[Begin Exercise materials]

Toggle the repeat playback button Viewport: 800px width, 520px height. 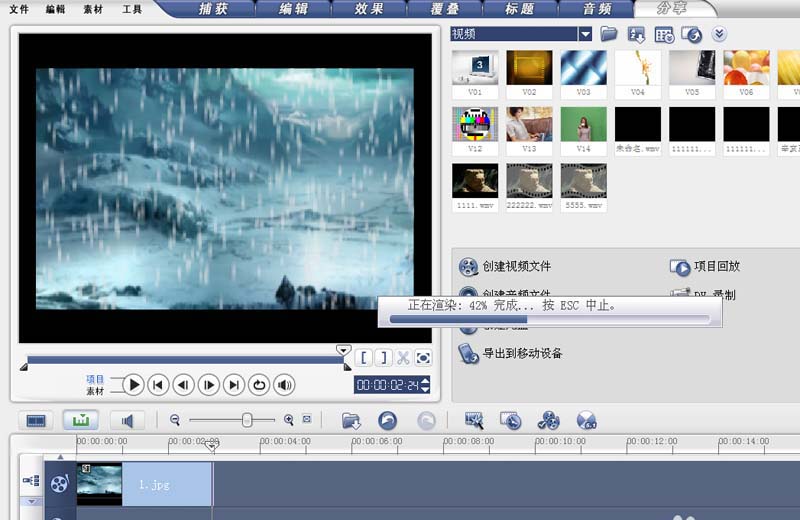pos(259,385)
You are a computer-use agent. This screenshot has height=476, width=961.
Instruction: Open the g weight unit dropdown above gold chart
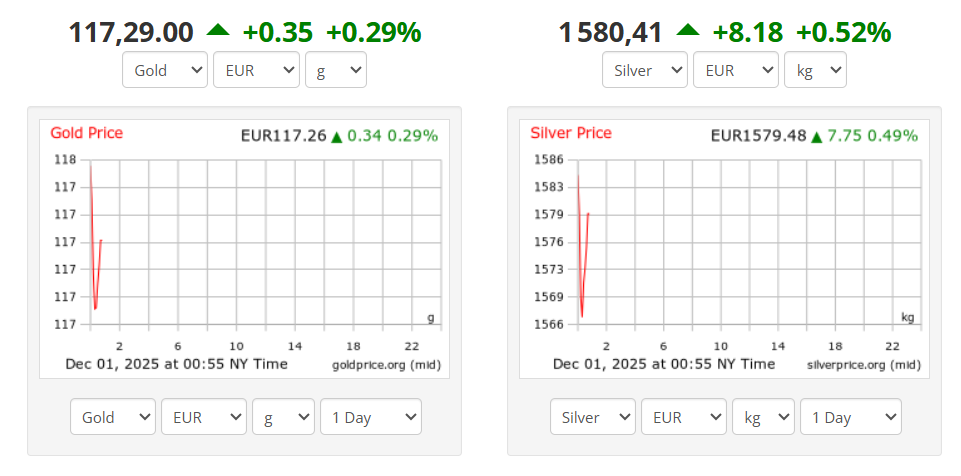336,71
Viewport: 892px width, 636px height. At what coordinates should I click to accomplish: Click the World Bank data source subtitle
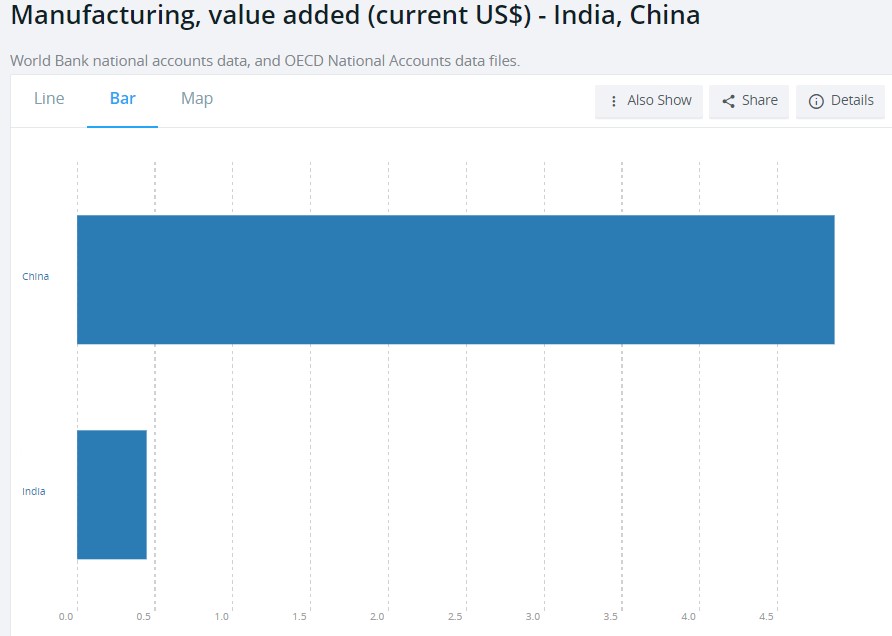265,61
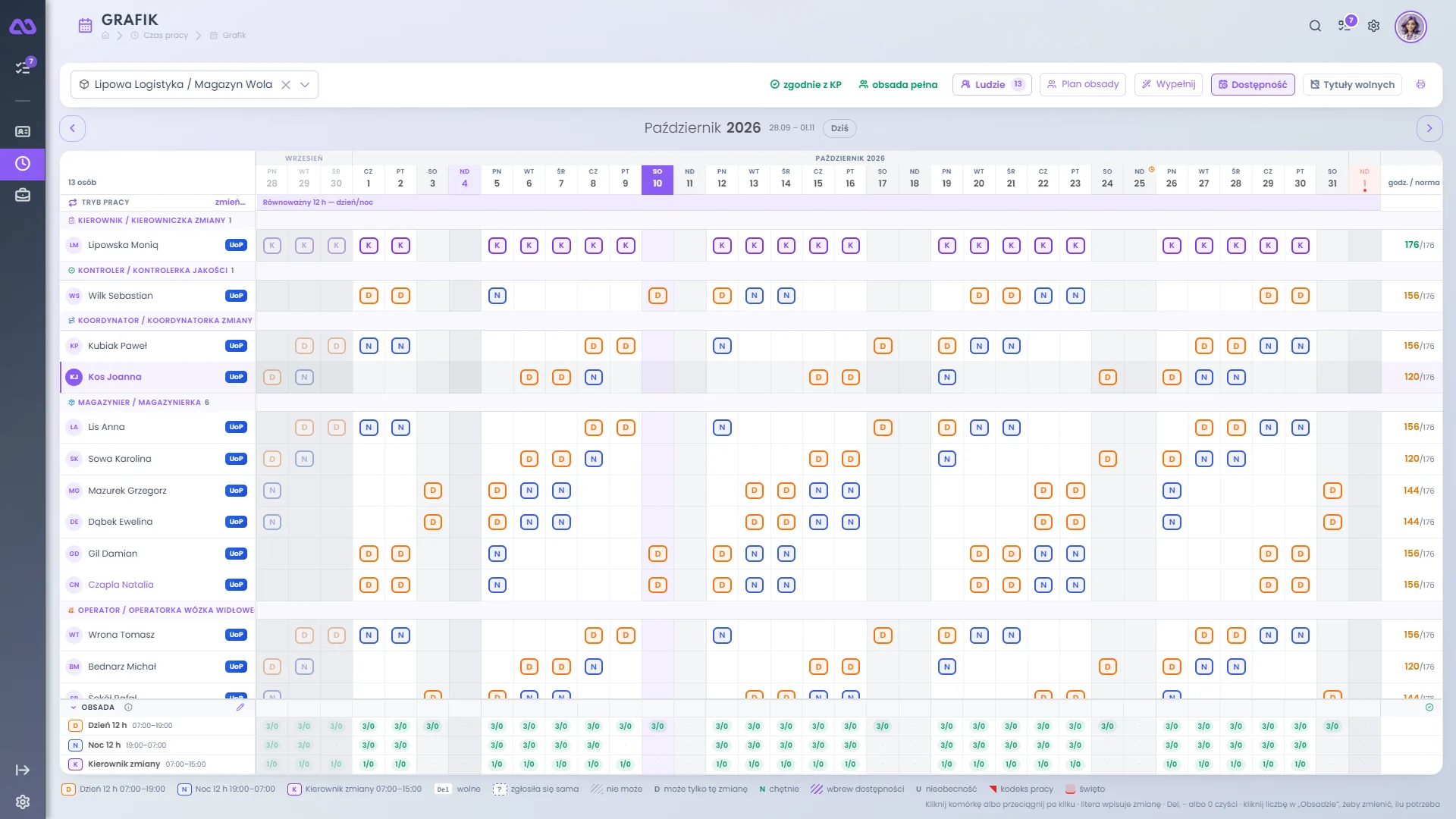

[End Exercise materials]

▶ [Task requirements]:
Copy out word for word the lines from the one containing "Viewport: 892px width, 636px" through the end of the items, both ends included, and leave the pictures out of your answer.

▶ [Written response]:
Viewport: 892px width, 636px height. At what coordinates should I click to accomplish: Click the World Bank data source subtitle
265,61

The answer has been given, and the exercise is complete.